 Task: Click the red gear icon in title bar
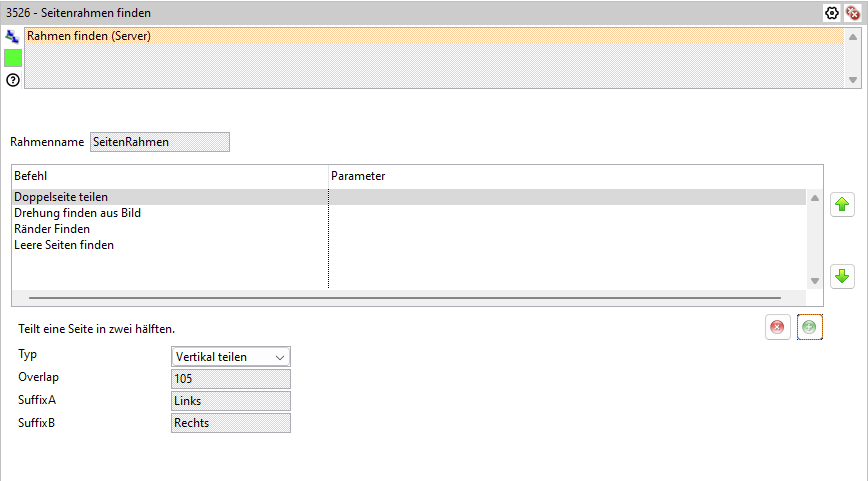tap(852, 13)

==

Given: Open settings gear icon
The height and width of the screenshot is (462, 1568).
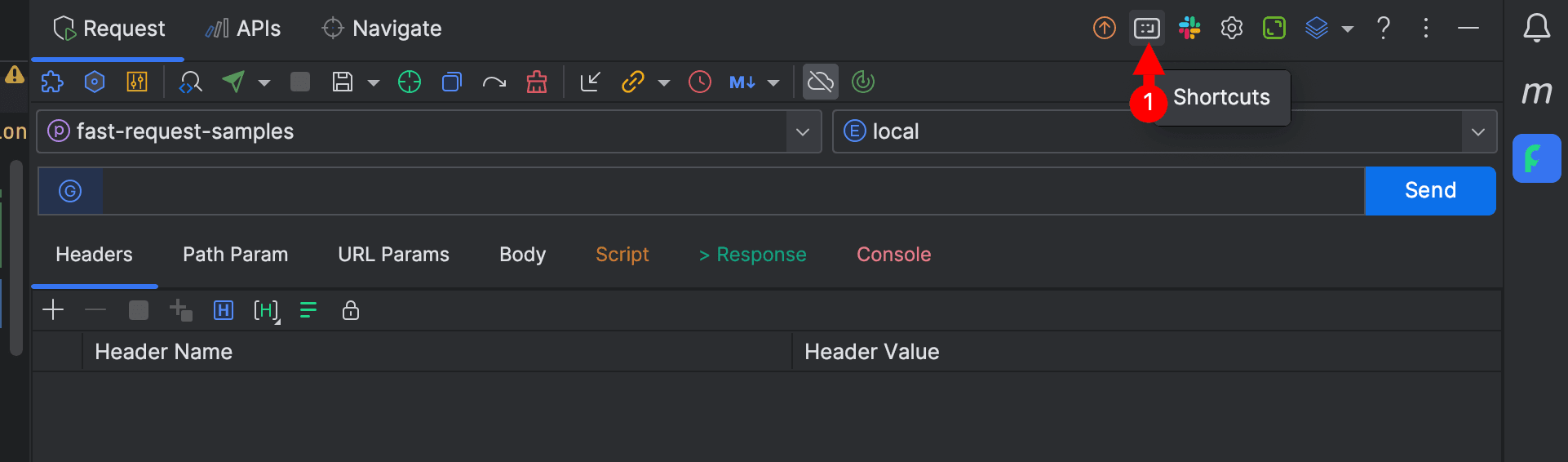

--

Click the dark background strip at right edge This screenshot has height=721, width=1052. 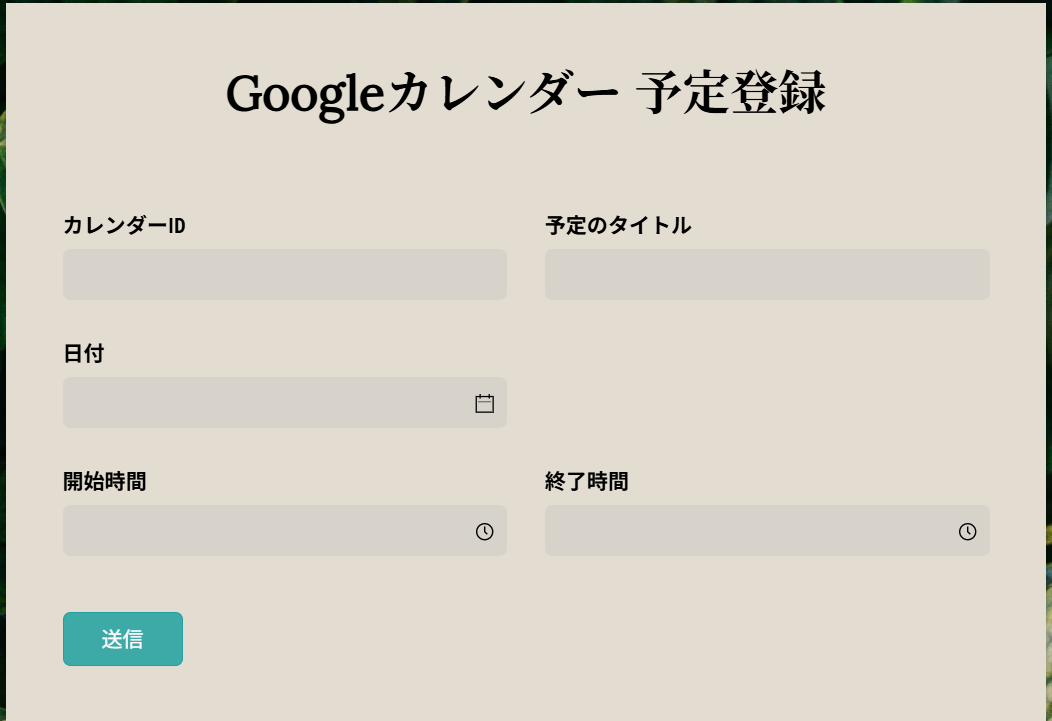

WHAT YOU HAVE TO DO> Above are the records. Copy the lines beginning at the one that has "Given: Open settings gear icon" and ending with the one that has "The height and", unchanged.

RESPONSE TO THE EXERCISE>
Given: Open settings gear icon
The height and width of the screenshot is (462, 1568).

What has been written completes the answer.